**Supplied text:**
_ _ _ _ _

# Quicktime won't play MP4 files within iTunes



## martinusgimpel (Jul 7, 2007)

Hi, I'm running WindowsXP SP2 and recently installed iTunes with Quicktime. I subscribed to a podcast, which downloaded. When I tried to play the podcast, the sound was fine but the images in the Quicktime box was a mass of flashing green and other colours, alternating with a black screen. I can't find any answers on the net, but read that codecs are the problem. However, when I played an MP4 file on a website, it played perfectly, so I assume my computer has the necessary codecs. I'd be really grateful for any help with resolving this.


----------



## kensingtonite (Sep 27, 2007)

I can't help you, but I wanted to let you know that I'm having the exact same problem. I found that I can play m4v files in iTunes and Quicktime, but not mp4 files. I hope someone out there can tell us what we can do to correct this!


----------



## martinusgimpel (Jul 7, 2007)

The solution was to open Quicktime player itself, then Edit/Preferences/Quicktime Preferences/Advanced.

_ _ _ _ _

**Dataset section:**
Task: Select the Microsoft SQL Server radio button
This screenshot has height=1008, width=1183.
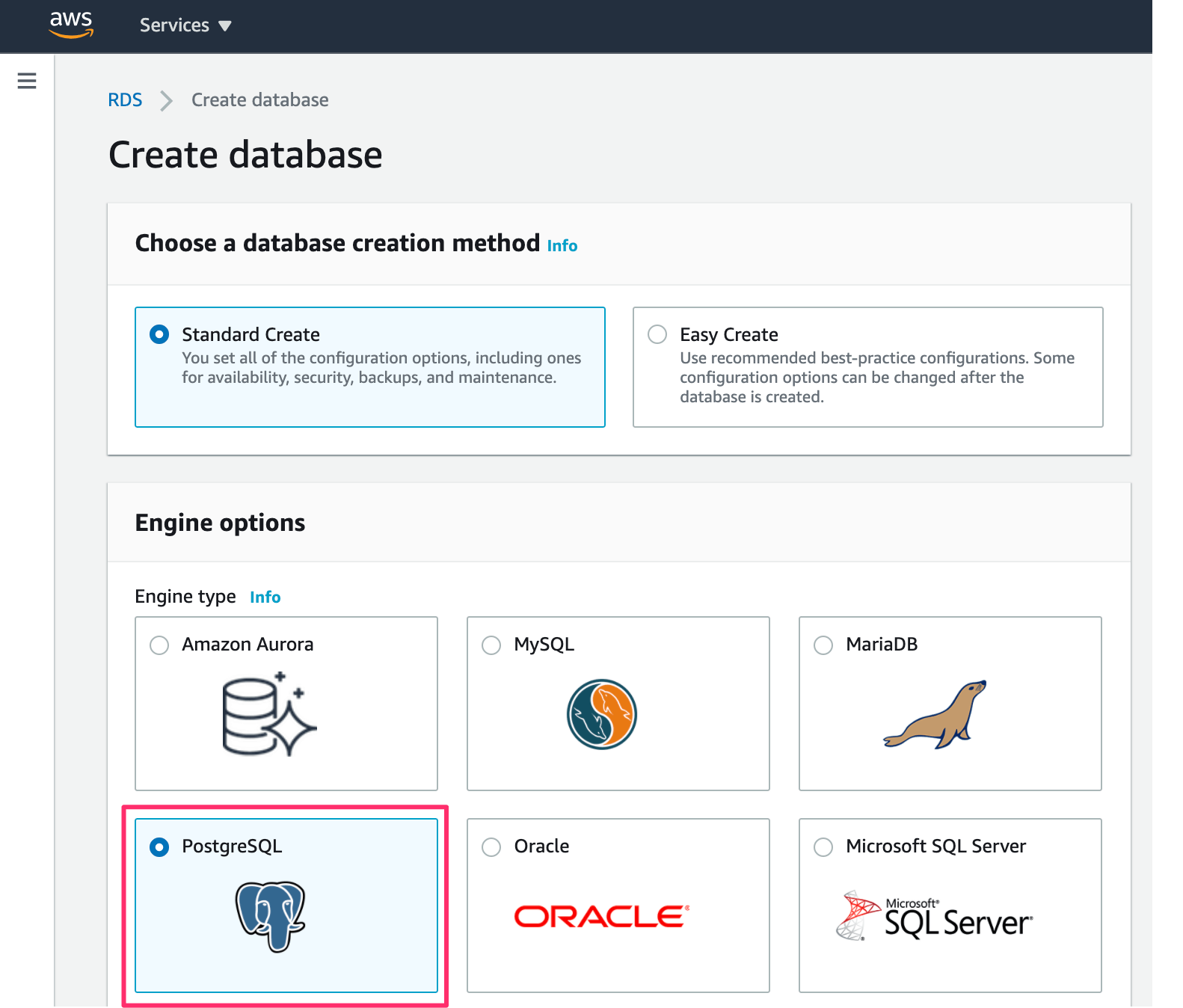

_ _ _ _ _

**Tasks to carry out:**
**1)** In the forum thread about QuickTime not playing MP4 files in iTunes, the final post names a series of menu steps. List them in order.
**2)** Continue the forum thread about QuickTime not playing MP4 files in iTunes from the end of its last sentence.

**Solved problems:**
**1)**
1. Edit
2. Preferences
3. Quicktime Preferences
4. Advanced

**2)**
Under Video, uncheck "Enable Direct3D video acceleration", then select "Safe mode (GDI only)", apply/OK. (I'm not sure whether the uncheck is necessary, but it's what Apple told me!) Then reboot, open iTunes again and try to play the podcast. If it didn't work properly the first time, now it should play back properly, both in sound and video.

I'll be very interested to hear how you get on!


----------



## kensingtonite (Sep 27, 2007)

Worked perfectly! Wow! Thanks so much for the help. I've been screwing around for over a month trying to figure out what could be wrong!


----------



## martinusgimpel (Jul 7, 2007)

Thanks for letting me know - I'm delighted to have been of help!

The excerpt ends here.